(ページと画面の位置指定データ)
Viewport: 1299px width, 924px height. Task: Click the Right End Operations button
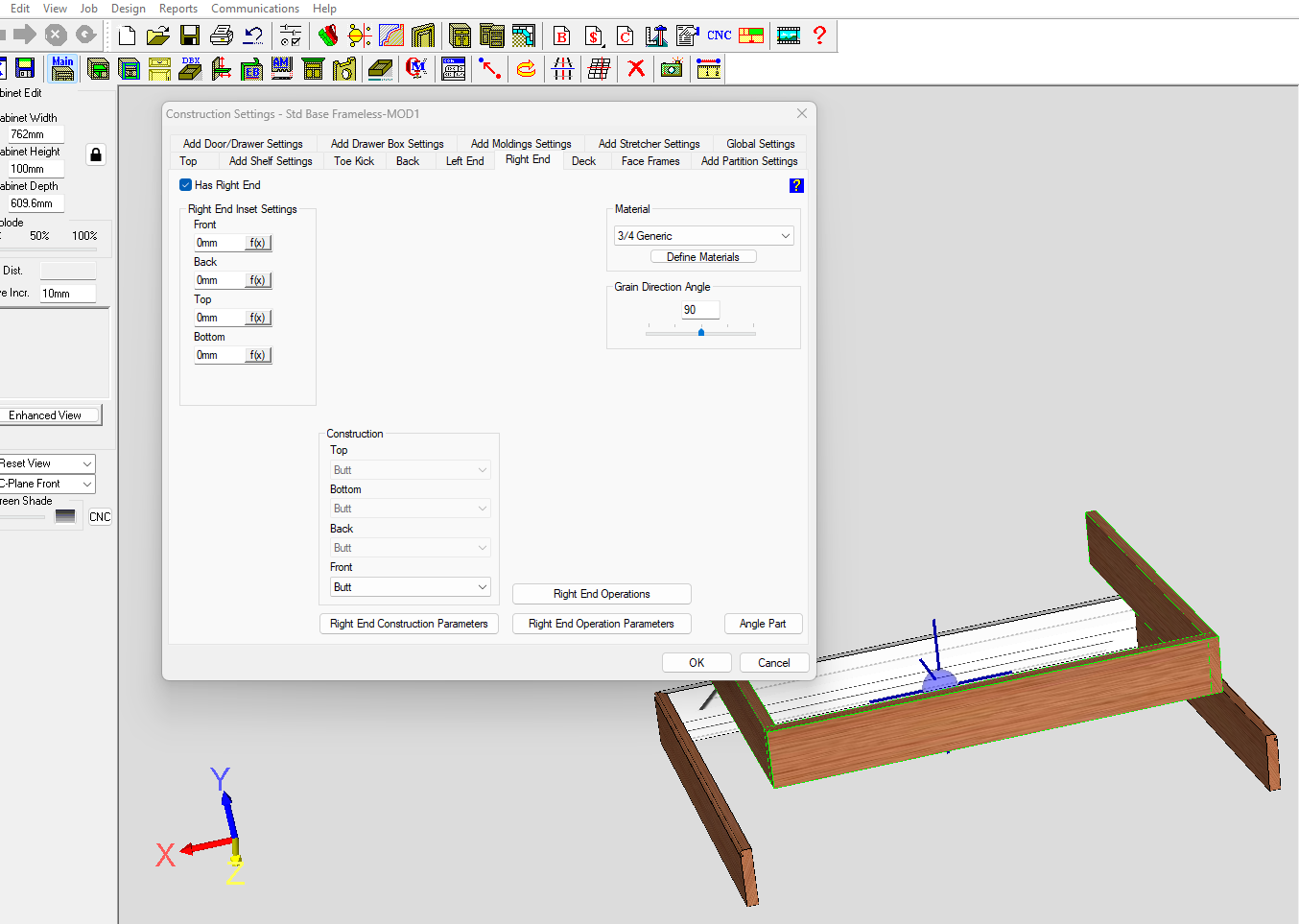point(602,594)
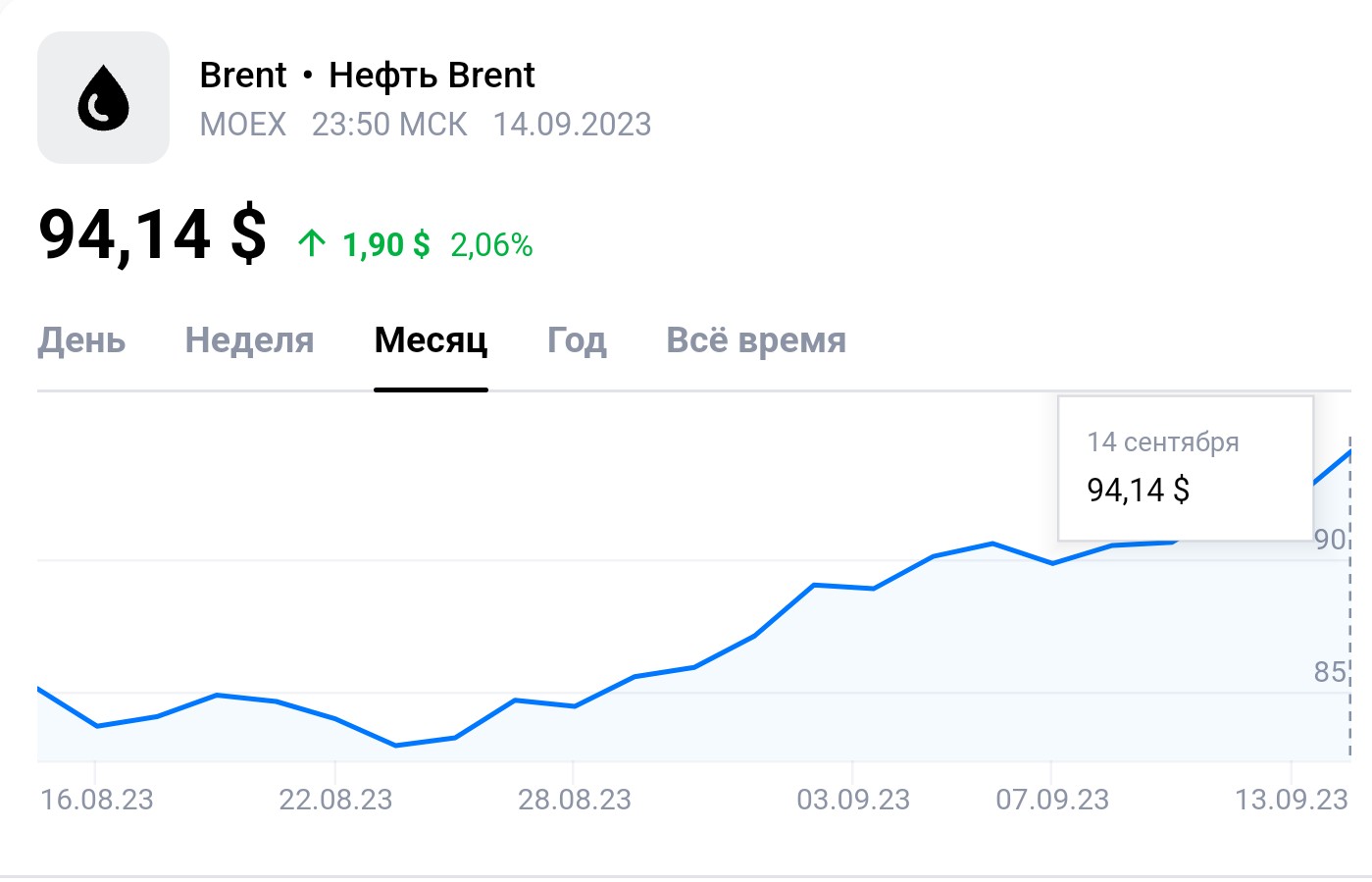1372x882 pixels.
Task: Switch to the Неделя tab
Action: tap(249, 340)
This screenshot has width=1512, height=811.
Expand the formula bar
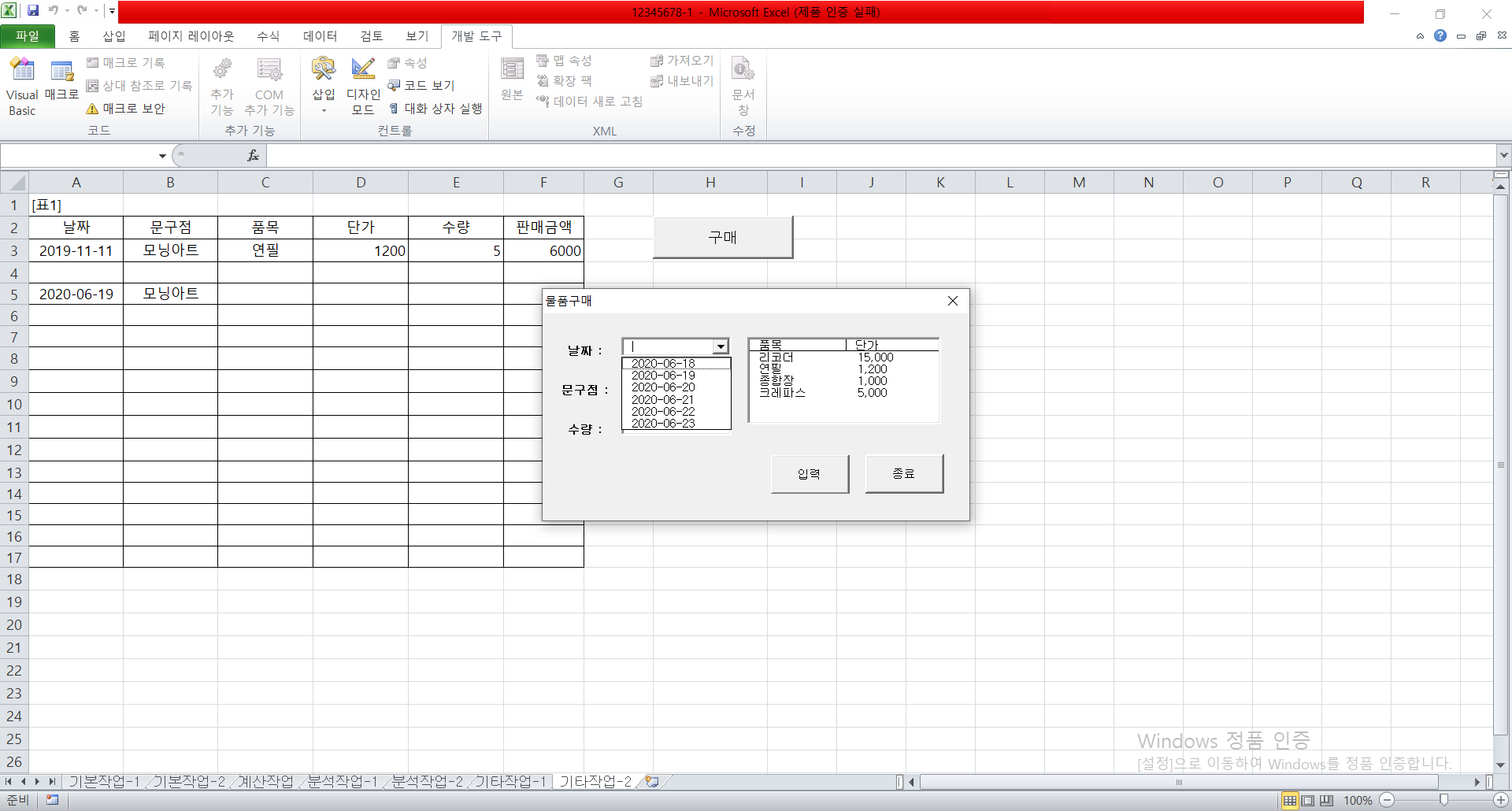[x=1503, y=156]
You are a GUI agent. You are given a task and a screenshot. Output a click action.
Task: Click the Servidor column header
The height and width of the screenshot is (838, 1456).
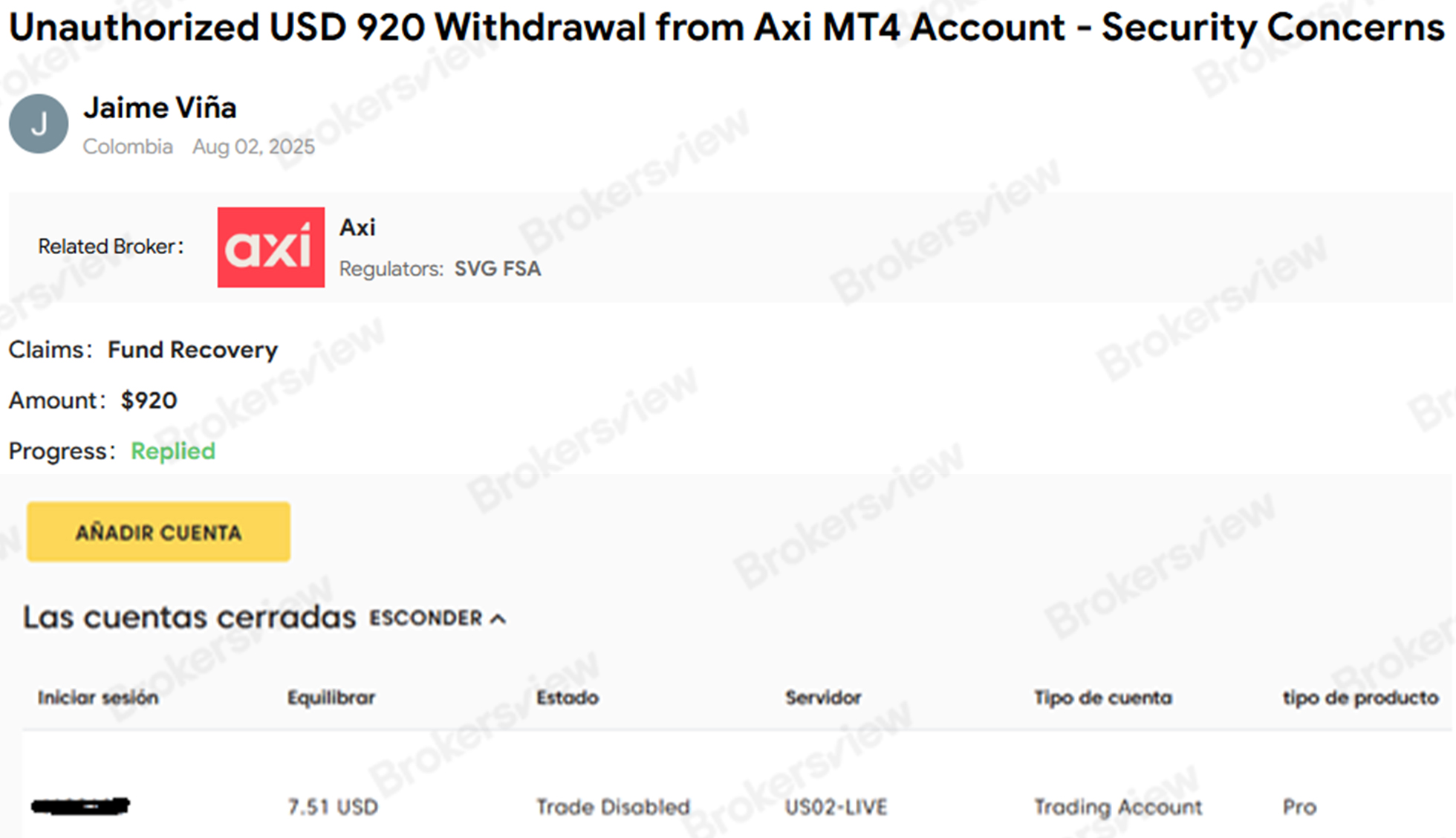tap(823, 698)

**課題:** 上の一覧全体で「screenshot」を「screen capture」に置き換え、ほかは一切変えずに書き直す。画像は答えに含めない。

**解答:**
Viewport: 1299px width, 924px height. Task: Click the Right End Operations button
point(602,594)
1372x882 pixels.
Task: Switch to the Неделя tab
Action: tap(249, 340)
This screen capture has width=1512, height=811.
Expand the formula bar
[x=1503, y=156]
You are a GUI agent. You are given a task and a screen capture. Output a click action.
Task: Click the Servidor column header
The height and width of the screen capture is (838, 1456).
tap(823, 698)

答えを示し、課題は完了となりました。